Dans un article, ProPublica et BuzzFeed News font état du laxisme d’Amazon en matière de sécurité des livraisons. Ce n’est pas la première fois que les deux médias coopèrent pour enquêter sur le géant de l’e-commerce : en octobre dernier déjà, les deux médias présentaient en enquête suite à des changements d’entreprises de livraisons, après de lourds accidents de la route.

Dans cette nouvelle enquête, que les deux médias ont intitulé “The Fast Mile”, les journalistes rapportent comment Amazon préfère livrer ses commandes le plus vite possible, quitte à ce que cela soit au détriment de ses livreurs et des autres usagers de la route, voir même des piétons qui circulent dans le même environnement.

En se concentrant sur la vitesse de livraison, Amazon met les livreurs en danger.

À seulement quelques heures de Noël, cette enquête publiée par BuzzFeed News et ProPublica rappelle les risques qu’est prêt à prendre Amazon pour assurer leur meilleur service de livraisons possibles à ses clients. Le géant américain a, pour cela, déployé plus de camionnettes à son effigie plutôt qu’utiliser des véhicules de sous-traitants, notamment FedEx. Cela montre l’effort d’Amazon pour développer son propre réseau de livraison, ce qui à terme devrait lui permettre de mieux contrôler sa logistique, mais aussi d’accélérer encore un peu plus les livraisons. Jusque-là, cela lui permet déjà d’assurer plus de la moitié des livraisons de ses colis aux États-Unis.

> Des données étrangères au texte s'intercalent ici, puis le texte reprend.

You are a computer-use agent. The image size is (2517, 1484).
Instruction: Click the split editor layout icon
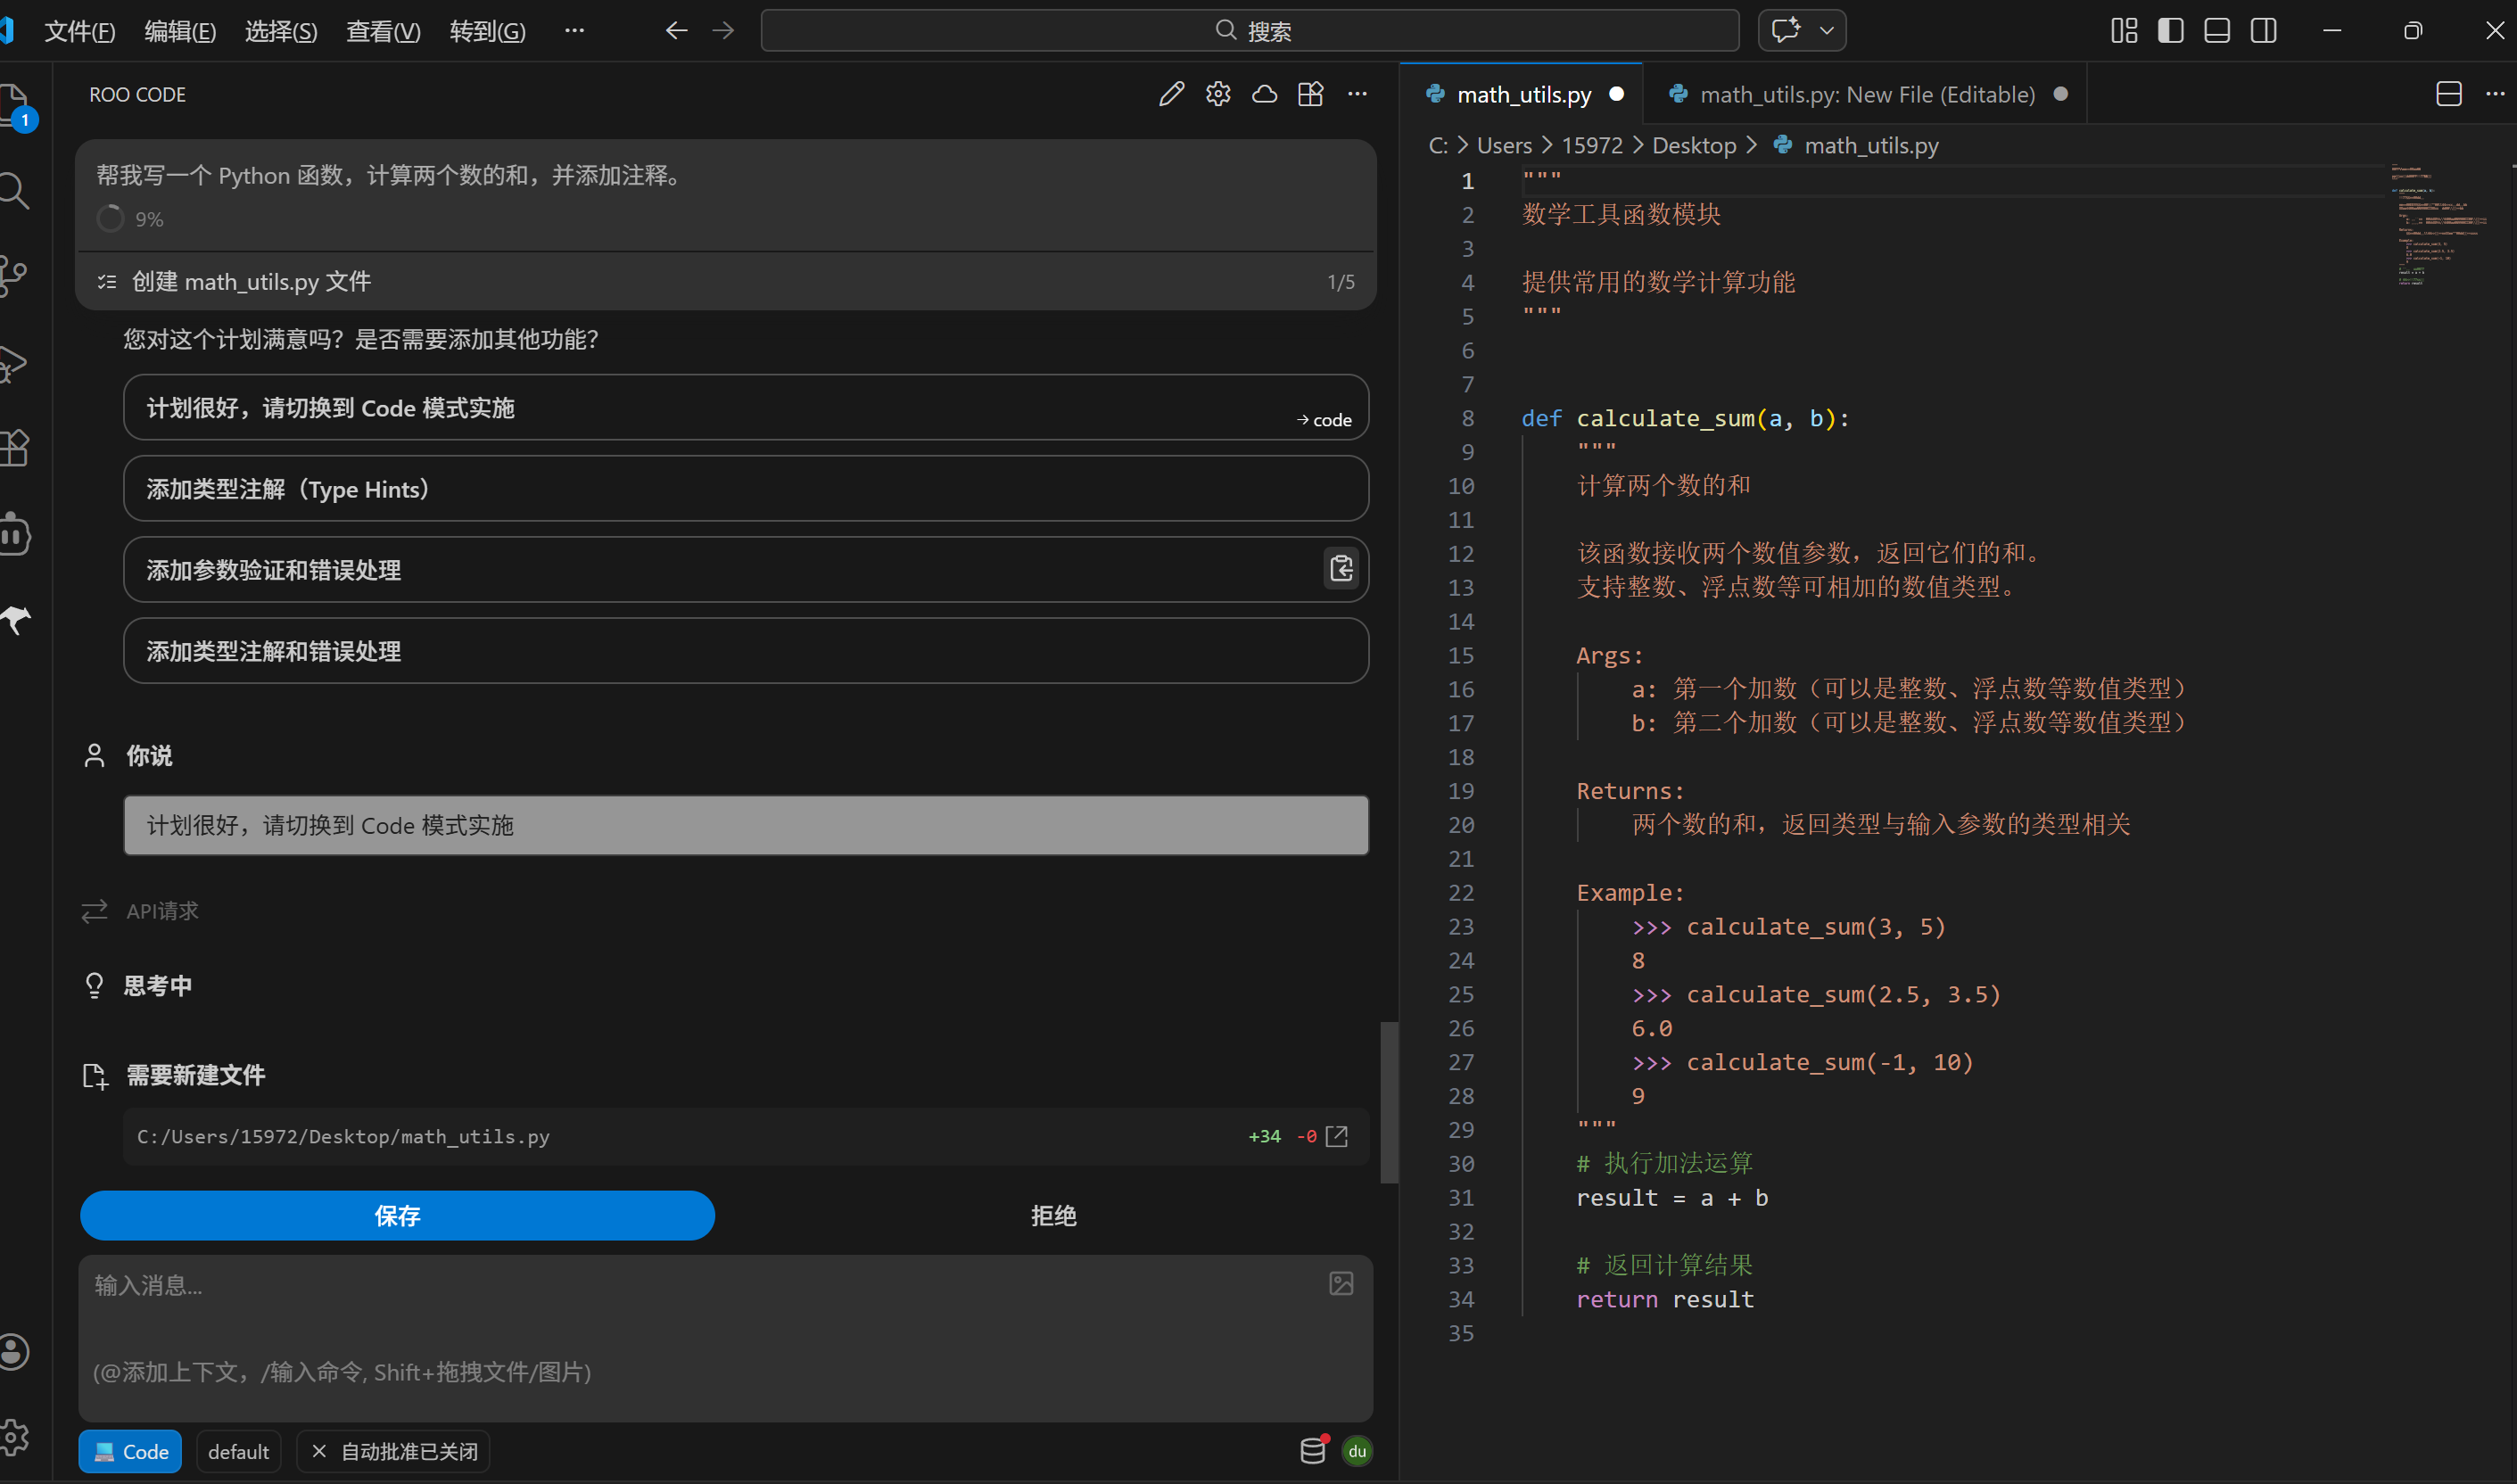coord(2448,94)
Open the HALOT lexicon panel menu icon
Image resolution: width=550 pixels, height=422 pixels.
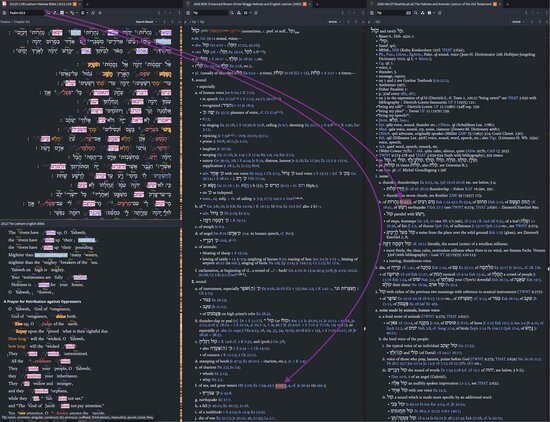point(372,13)
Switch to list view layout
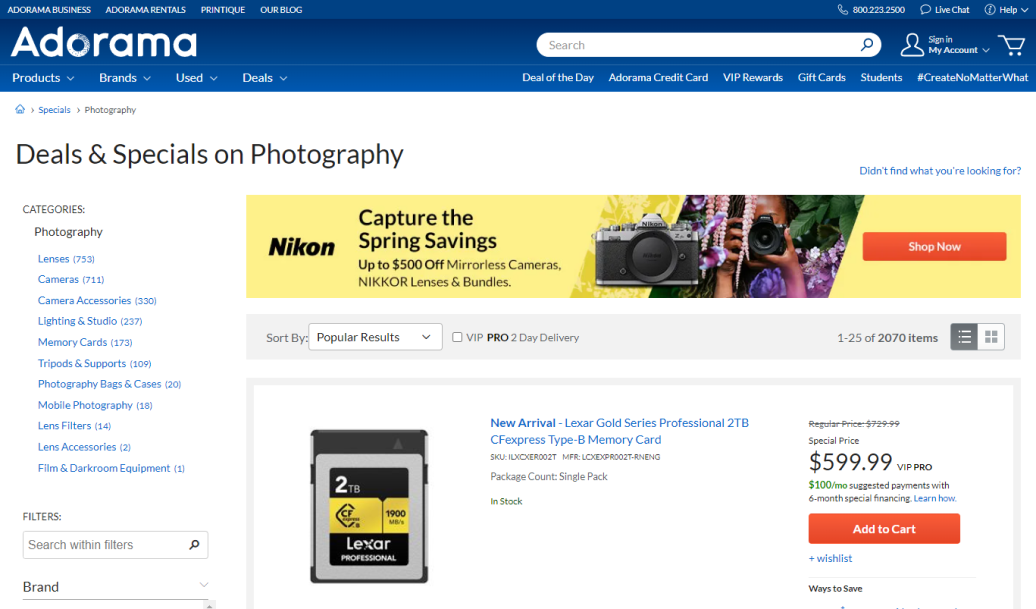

Le rapport illustre la dangerosité de la vitesse de livraison d’Amazon à travers plusieurs exemples : tous relatent des accidents provoqués par la conduite à risque des livreurs, ayant conduits à déjà plus de 60 accidents, dont 10 mortels. Suite à cela déjà, la firme américaine avait rompu son contrat avec 3 sociétés de livraison, elle avait aussi indiqué qu’elle lancerait une formation de prévention pour éviter les accidents et inciter ses livreurs à être plus prudents sur la route.

Une lutte contre les accidents de la route via une formation … qui n’aura pas lieu

Avant la période des fêtes de fin d’année, en 2018, Amazon avait déclaré qu’il organiserait une formation de cinq jours qui viserait à évaluer et former de nouveaux livreurs, en insistant sur la sécurité routière, notamment. Selon BuzzFeed News et ProPublica, cette formation n’a jamais vu le jour et un mémo d’Amazon indiquerait même qu’il s’agit là d’un choix de la part de l’entreprise : cette formation représenterait pour la firme “un goulot d’étranglement”, à comprendre ici que cela sera mauvais pour son rythme de livraisons.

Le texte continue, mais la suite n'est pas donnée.